All bond lengths and angles in (I) are in agreement with the values reported for the corresponding types of bonds (Orpen et al., 1989). Metal-to-ligand distances are also similar to those found in related compounds with cinoxacin [1-ethyl-1,4-dihydro-4-oxo(1,3)-dioxolo(4,5 − g)cinnoline-3-carboxylic acid, cnx], [Cu(phen)(cnx)(H2O)]NO3·H2O (Mendoza-Diaz et al., 1993), or nalidixic acid (1-ethyl-1,4-dihydro-7-methyl-4-oxo-1,8-naphthyridine-3-carboxylic acid, nal), [Cu(phen)(nal)(H2O)]NO3·3H2O (Mendoza-Diaz et al., 1987), and in [Cu(cf.H)(bipy)(Cl)0.7(NO3)0.3](NO3)·2H2O (bipy is 2,2'-bipyridine; Wallis et al., 1996).
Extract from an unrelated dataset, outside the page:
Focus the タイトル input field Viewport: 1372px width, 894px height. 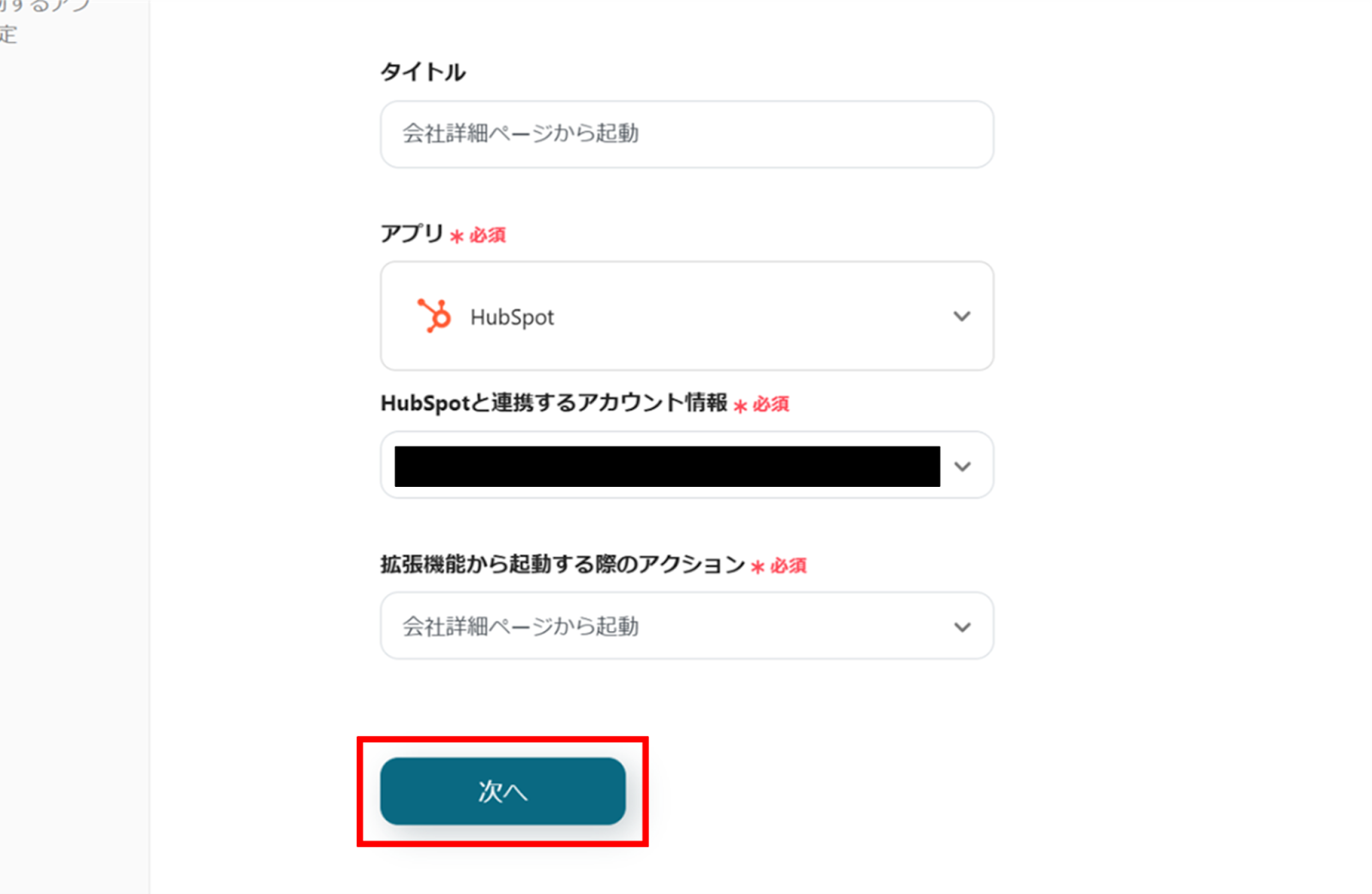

Complex (I) is almost planar, with the exception of the piperazine ring, which has the usual chair conformation, and the cyclopropyl ring, which makes a dihedral angle of 69.7 (1)° with the [Cu(cf.H)(phen)] plane.
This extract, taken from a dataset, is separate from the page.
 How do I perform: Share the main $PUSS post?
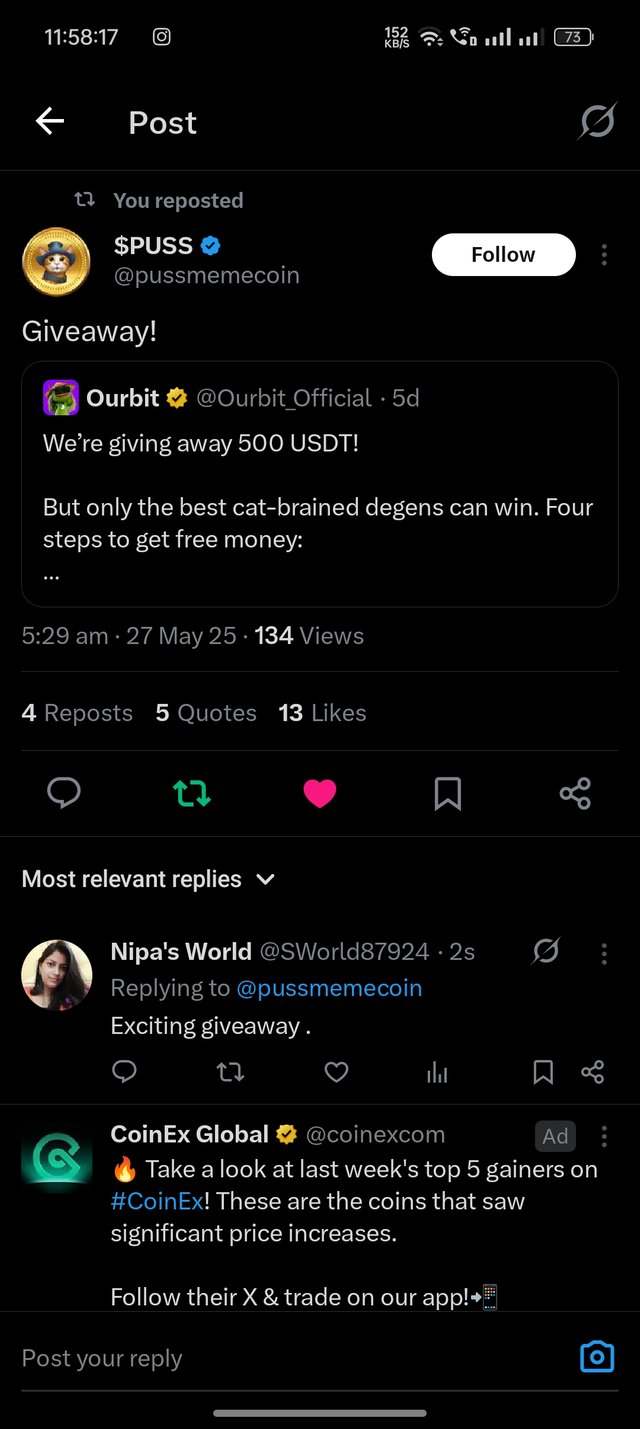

The extended structure of (I) is dominated by layering indicative of π–π interactions between the 1,10-phenanthroline and ciprofloxacin aromatic rings. The distance between the aromatic rings of cf.H and phen in neighbouring layers is approximately 3.1 Å in structure of (I), while the analogous planes are 3.5 Å apart in the previously synthesized complex [Cu(phen)(cnx)(H2O)]NO3.H2O (Mendoza-Diaz et al., 1993). A shorter distance between the neighbouring layers accompanies a more extensive intermolecular hydrogen-bonding network (Fig.2 and 3). [Cu(cf.H)(phen)Cl]+ moieties are linked via hydrogen bonds of the types N—H···Cl, O—H···O and O—H···Cl. A hydrogen-bonded six-membered ring is present, in which atoms O1W and O2W are hydrogen-bond donors to two Cl2 ions, one of the same and the other of a neighbouring asymmetric unit (Fig. 3). The O1W···O2W distance is 2.852 (3) Å and the O···Cl distances are 3.200 (2) and 3.234 (3) Å, respectively. A 12-membered ring is formed by intermolecular hydrogen bonding between N24—H of the piperazine ring, carboxyl O12 congeners and the Cl1 atoms of neighbouring molecules. Since both rings are simultaneously linked by N24—H24A···Cl2(x, y, 1 + z),O2W—H2B···O12 and O2W—H2B···O11 hydrogen bonds, an extensive polymeric network is formed, which may contibute to the stabilization of the crystal structure.